**Passage provided:**

But a visit to the home of gorillas is a bout so much more than 60 minutes of ape activity. Our adventure will begin several days earlier, long before you even enter the forest. After landing in Entebbe, Uganda’s International Air Hub, just outside the capital of Kampala. It is a 8-9 hours’ drive to Bwindi, however domestic flights are available.

Enjoy scenic views of ever-changing landscapes and snapshots of city and rural life enrich the overland journey. Pass through traffic-clogged towns, emerald fields and a crush of hillsides that rise and fall like a roller coaster.

On the outskirts of Kampala market stalls overflow with glistening mangoes, enormous avocados and onions shiner than snooker balls. Moving through districts en route to the southwest of Uganda, lookout for calabash fruits drying in the sun beside field of cattle in Mburo, and engalabi, cow-skin drum, stacked outside the villages of Mpambire.

 Gorilla Trekking in Uganda on a budget

Eventually, tarmac roads melt into red earth, mountains rise and smoke coils from mud kilns. Tea, coffee, bananas and potatoes are all harvested on precipitous slopes where wild creatures – including gorillas – hide.

Arriving into one of Bwindi’s gorilla trekking sectors, it’s a short but heart-pumping uphill walk past the town’s main sprawl of wooden stalls to my mountainside base in Bwindi Impenetrable National Park. Run by Conservation Through Public Health (CTPH) the accommodation is part of the NGO Research Base.

Often Gorillas wander into farmlands and you can meet them, at the entrance to the research base, farmers sift through sun-roasted coffee beans-part of a fair-trade initiative set by the CTPH. The NHO was founded by award-winning vet and conservationist Dr. Gladys Kalema Zikusoka, to safeguard the future of gorillas by improving living conditions and livelihoods for local communities.

Visitors can tour its laboratory, where samples regularly collected from gorillas are scrutinized from microbes, drop in for a coffee at its new Gorilla Conservation Café, or stay the night in comfortable and affordable en suite guest rooms. Costing a fraction of the price charged by luxury lodges, its another way to keep down the cost of a gorilla – trekking safari while learning about community conservation at the same time.

**Information supplied:**
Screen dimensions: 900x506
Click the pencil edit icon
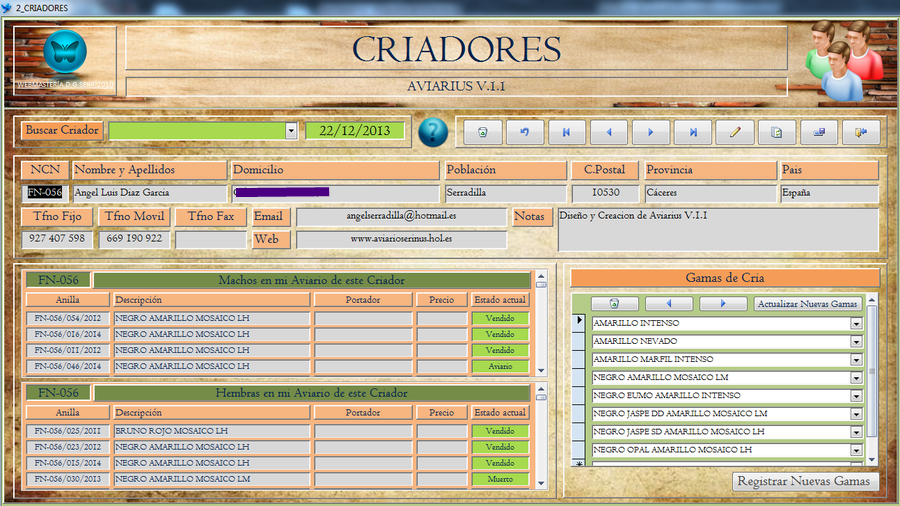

**Exercise details:** Please pick up the account of the journey to see gorillas in Uganda's Bwindi Impenetrable National Park after its last sentence and continue it.

**Task response:**
Get a taste of their excellent Gorilla Coffee –rich and velvety – the following morning, as you gaze at chilly moss-green mountains snuggled by scarves of woolly mist.

Into the woods

After an 8 am briefing at the park headquarters, you are assigned a gorilla troop to trek then hike into the forest. Although familiar with humans, gorillas perfect to stay in hard-to-reach, high rise hangouts. Trackers, out since dawn, have located them a two and a half walk away. The hike only serves to heighten anticipation and becomes and adventure in itself. Crossing fields where women in colorful Kitenge headscarves are harvesting crops with heavy scythes, we enter a tunnel of branches and roots.

Climbing at elevations between 1,000 and 2,000 metres, walking is tough at times. You will appreciate hiring a porter from local community at US$ 20 to carry your heavy backpack. Once inside the forest, uneven ground makes it hard to keep balance and you will find yourself taking his hand for help.

Damp from overnight rainfall, the ground is slippery and droplets cling to leaves. Occasionally you will hear a faint whistle and the flapping of bird wings floats down from the highest tree canopies. Along the way, fellow trekkers will be whispering excitedly about life-long dreams of seeing gorillas. Will they look at us? How should we act in their presence? Will we be charged by a silverback? But as the minutes pass and the terrain gets tougher, we fall into silence, conserving our breath and savoring the privilege of being alone in this deep, dense forest. Then another thought enters in my head: will we actually find them?

We you find the gorillas, you are instructed to keep a 10-metre distance, to protect the gorillas from human-borne diseases, it is time to meet the family. The gorillas are not shy at all, see the silverback guarding his family, females climb trees seeking leaves to munch on, and toddlers tumble from the undergrowth, rolling so close, one even points his podgy index digit into your camera. They eat, fart and even mate.